Pourtant, bien que l’histoire soit à feuilles persistantes, le traitement de l’avortement par la culture pop a pris des décennies pour transmettre une nuance émotionnelle aussi cohérente. Des films comme le noir de 1951 Histoire de Détective dans les années 1970 et 80, le sujet était l’herbe à chat pour les téléfilms schlocky et preachy (Je Veux Garder Mon Bébé!, choix) où les personnages étaient essentiellement des points de discussion pour des positions politiques opposées. Ce n’est que récemment que les films ont commencé à traiter le sujet de l’avortement avec une réelle empathie. Certains, comme ceux de 2004 Vera Drake, capturé le point de vue de ceux qui effectuent la procédure. D’autres, y compris ceux de 2007 4 Mois, 3 Semaines et 2 Jours et le Sundance darling 2020 Jamais Rarement Parfois Toujours, a examiné les choix des femmes à un niveau intime.

Si ces films plus réfléchis comprennent la tourmente de tenter d’obtenir un avortement sans risque, Happening comprend précisément la solitude de l’entreprise. Contrairement Jamais Rarement Parfois Toujours, le film n’offre pas à Anne un seul allié fiable pour lui tenir la main. L’homme qui l’a imprégnée ne veut pas aider. Quand elle se confie à ses amis les plus proches, ils lui disent de ne jamais parler d’avortement, de peur qu’ils soient impliqués si elle est attrapée. Elle sent qu’elle ne peut pas non plus révéler sa grossesse à ses parents — sa mère en particulier s’est trop investie pour qu’Anne réussisse ses études.

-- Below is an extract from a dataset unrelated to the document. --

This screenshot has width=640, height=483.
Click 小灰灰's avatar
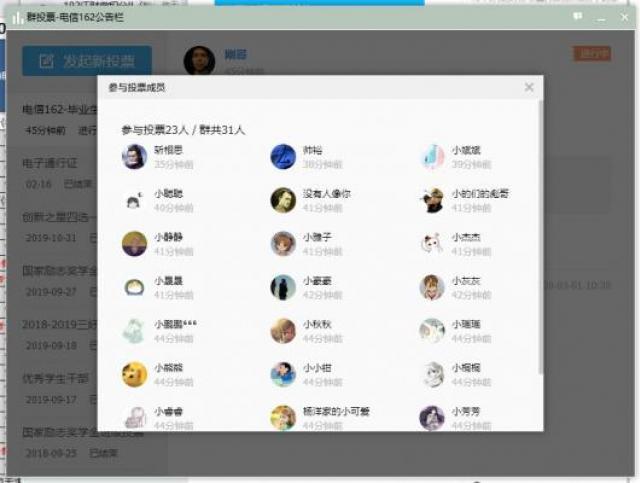click(x=432, y=288)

Compte tenu de l’isolement d’Anne, Happening finalement, cela ressemble plus à un thriller psychologique qu’à un drame sur l’avortement. Anne n’est pas intéressée par le débat sur l’éthique; elle veut juste passer à autre chose, et le film ne s’attarde pas sur son choix. Au lieu de cela, il se concentre sur la façon dont ceux qui entourent Anne l’envahissent constamment. Non seulement ils rejettent sa décision, mais ils voient sa confiance en soi comme un défi et une invitation cruelle à imposer leur volonté à son corps. Un camarade de classe considère la grossesse d’Anne comme une excuse pour des relations sexuelles sans souci. Un médecin lui ment, prétendant qu’il peut l’aider, mais lui prescrivant plutôt des médicaments qui renforcent le fœtus. Anne est laissée complètement seule pour vouloir quelque chose qui n’affecte le corps de personne d’autre que le sien.

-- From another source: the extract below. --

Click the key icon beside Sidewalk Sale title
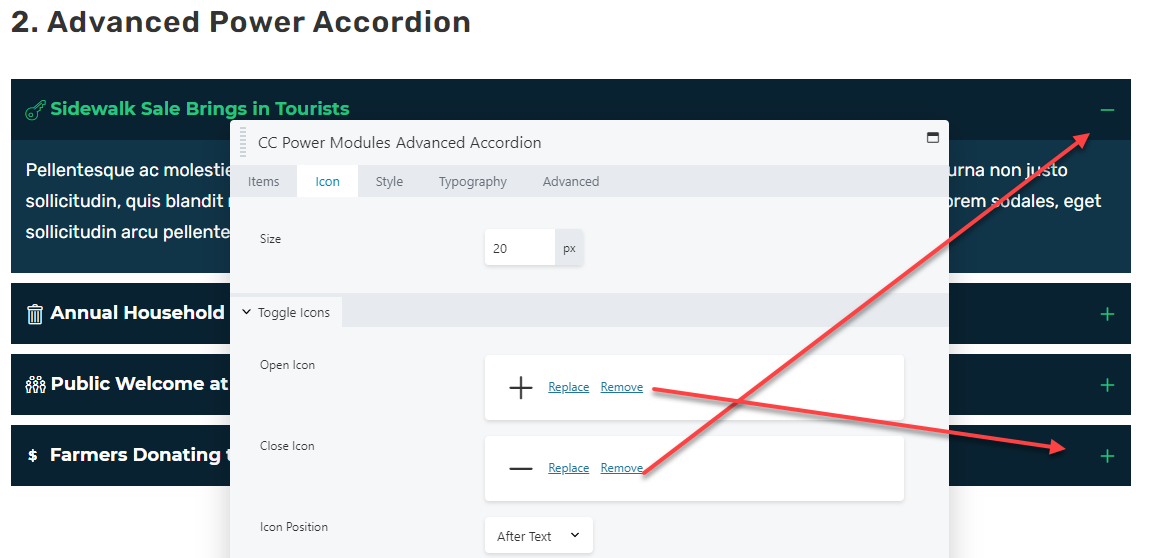Viewport: 1167px width, 558px height. click(35, 110)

Diwan utilise un rapport d’aspect serré qui rétrécit l’écran, et elle suit fréquemment Anne de près derrière, la confinant plus loin. Le film peut être implacable: Plusieurs scènes graphiques le rendent difficile à regarder, et plus d’une fois, je me suis surpris à retenir mon souffle. À mesure que les semaines de l’histoire s’étirent en mois, vous pouvez voir la tension monter dans le regard perçant d’Anne. C’est comme si ses yeux pouvaient embraser l’écran avec sa frustration, sa fureur et — finalement — sa panique.